Heteromerization between alpha(1B)-adrenoceptor and chemokine (C-C motif) receptor 2 biases alpha(1B)-adrenoceptor signaling: Implications for vascular function

Previously, we reported that chemokine (C-C motif) receptor 2 (CCR2) heteromerizes with alpha(1B)-adrenoceptor (alpha(1B)-AR) in leukocytes, through which alpha(1B)-AR controls CCR2. Whether such heteromers are expressed in human vascular smooth muscle cells (hVSMCs) is unknown. Bioluminescence resonance energy transfer confirmed formation of recombinant CCR2:alpha(1b)-AR heteromers. Proximity ligation assays detected CCR2:alpha(1B)-AR heteromers in hVSMCs and human mesenteric arteries.

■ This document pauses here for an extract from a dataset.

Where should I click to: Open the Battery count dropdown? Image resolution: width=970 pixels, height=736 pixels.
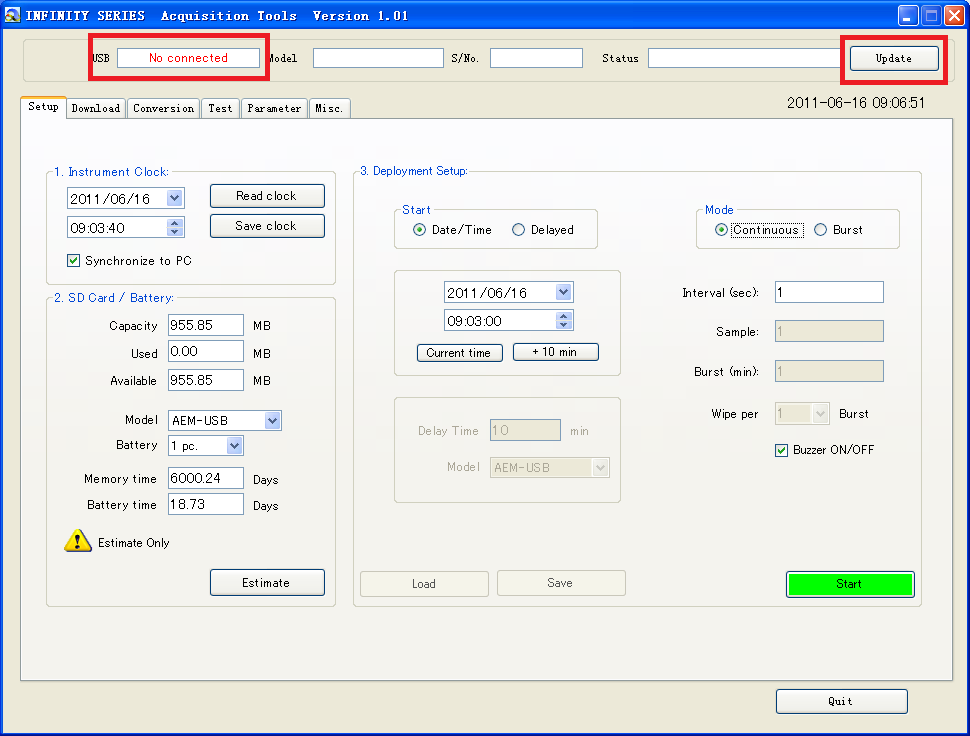pos(234,446)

CCR2:alpha(1B)-AR heteromerization per se enhanced alpha(1B)-AR-mediated G alpha(q)-coupling. Chemokine (C-C motif) ligand 2 (CCL2) binding to CCR2 inhibited G alpha(q) activation via alpha(1B)-AR, cross-recruited D-arrestin to and induced internalization of alpha(1B)-AR in recombinant systems and in hVSMCs. Our findings suggest that CCR2 within CCR2:alpha(1B)-AR heteromers biases alpha(1B)-AR signaling and provide a mechanism for previous observations suggesting a role for CCL2/CCR2 in the regulation of cardiovascular function.